« Ne cries pas si fort ! », « Cesses de pleurer ! », « Calmes ta joie ! »… Autant d’injonctions que nous avons reçu pour réprimer nos émotions afin d’être « plus sage », « plus raisonnable ».
En famille, à l’école ou en société, la constance, la bienséance, la rationalité, la performance ont été valorisées et nous ont coupés de ce précieux contact avec ce que nous vivons, ce que nous ressentons dans l’instant.
Étymologiquement, « l’é-motion » est de l’énergie en mouvement, c’est l’expression de la vie en nous, notre manière d’être en contact avec la vie et le monde.Il a été démontré que 7 familles d’émotions (joie, tristesse, colère, dégout, peur, surprise, mépris) partagent une expression faciale universelle quelques soit notre culture ou nos origines, nous pouvons reconnaître l’émotion chez l’autre et se comprendre. L’émotion nous permet de communiquer, d’être en lien avec notre environnement. Le bébé va utiliser volontairement ses mimiques afin de faire passer des messages à ses parents. Les réactions émotionnelles sont des repères.
Chaque individu réagit à un événement déclencheur d’une certaine manière déterminée par son état émotionnel ; la réponse menée par le cerveau reptilien se situe généralement dans l’un de ces axes : combattre, fuir, ou se figer.
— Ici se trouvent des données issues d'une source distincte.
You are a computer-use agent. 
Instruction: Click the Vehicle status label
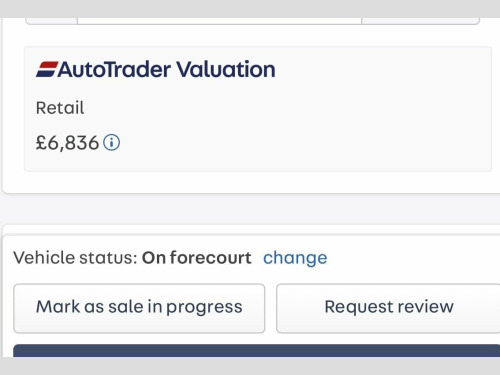pyautogui.click(x=75, y=258)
Grâce à ces émotions, devant chaque situation, nous produisons une réaction adaptée qui régule l’organisme.
La peur nous indique que nous sommes en insécurité, le corps va concentrer son énergie pour lui permettre de fuir ou se défendre. La colère elle nous aide à poser nos limites, la tristesse permet de digérer les deuils. La joie, euphorisant et désinhibiteur naturel, stimule la production d’hormones du plaisir. Il existe un lien entre immunité et émotions ; la joie et le plaisir renforcent les défenses immunitaires.
« Pleurer, crier, trembler…sont des remèdes aux inévitables tensions de la vie » explique Isablle Filliozat dans son livre Au cœur des émotions de l’enfant. D’après cette psychothérapeute, en exprimant ses émotions, l’enfant affirme son identité, son individualité. « Le sentiment de soi repose sur la conscience de ses émotions propres : je suis celui que je me sens être. Quand l’enfant n’a pas le droit de ressentir par lui-même, il ne se sent plus être » poursuit-elle.
L’émotion a besoin de se mouvoir, de circuler à travers nous, tout en étant accueillie et exprimée ce qui veut dire que toute émotion bloquée, refoulée, nous empêche d’évoluer et nous emmène à l’image d’une boucle à revivre constamment les mêmes événements.
Krishnamurti aborde la mémoire dans son livre « Se libérer du connu » : « Avez-vous remarqué que lorsque l’on réagit, lorsque l’on répond à quelques chose totalement, de tout son cœur, très peu de mémoire s’y attache ? Ce n’est que lorsque l’on ne répond pas de tout son être à une provocation que se produit un conflit, une lutte qui créent de la confusion, du plaisir ou de la douleur. Cette lutte engendre une mémoire, tout le temps, à laquelle s’ajoute d’autres, et ce sont elles qui répondent aux événements ».
Ces mémoires deviennent des « empreintes émotionnelles » qui s’engramment dans notre corps physique.
Frank Lopver, auteur du livre Un homme debout, partage ainsi sa propre compréhension : « La vie s’ingénie à nous mettre systématiquement dans les mêmes situations jusqu’à ce que, enfin, nous acceptions de ressentir ce que nous avons besoin de ressentir. En acceptant de nous laisser traverser par cette charge énergétique, nous dénouons le paquet émotionnel qui était resté coincé quelque part dans le grand canevas de notre multi dimension ».
L’acceptation permet de retrouver une circulation fluide dans la globalité du corps physique, émotionnel et énergétique, une véritable spontanéité de vivre, pleurer quand l’envie est de pleurer, rire quand l’envie est de rire. Ce n’est pas une technique mais plutôt une façon de vivre, le désir de ne plus se protéger de ce que nous portons profondément en nous.